Developing for Intake

Intake has been designed with a plugable structure, to allow adding new data sources and other features as easily as possible. Here we demonstrate making a new plugin to read data from the GitHub API, using a small and handy package that already exists, pygithub. We will access only one particular part of the API, as a simple example.

The directory intake-github contains a full package to do the job. Let's investigate its contents by changing directory - the exact line you need next will vary depending on how you are running this notebook.

In [ ]:
cd intake-github/

The package layout

The contents are typical python package files:

In [ ]:
import os
cwd = os.getcwd()
for path, dirs, files in os.walk(cwd):
    for f in files:
        print(os.path.join(path, f)[len(cwd):])

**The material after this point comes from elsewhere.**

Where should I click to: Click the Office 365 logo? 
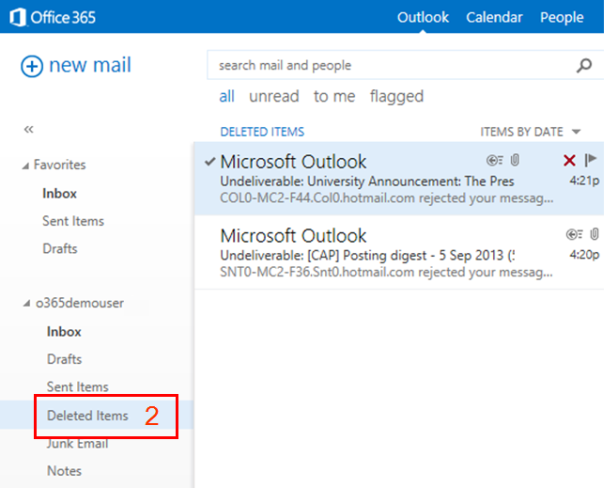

The setup.py and meta.yaml are standard distutils and conda package information boilerplate, specifying dependencies and a little metadata. The LICENSE file is empty, but in general, all open-source projects should have an appropriate license. With this structure, one can install the package:

pip install .

or add the modifier -e to link rather than copy. In the following section, we will execute this command. It is also possible to use pip to install directly for a remote github repository.

You can create a distribution (in the dist/ folder), which could be uploaded to PyPI

python setup.py sdist

And finally, you can create a conda package, which could be uploaded to a channel on anaconda.org .

conda build conda

(all of these commands to be run in the intake-github directory)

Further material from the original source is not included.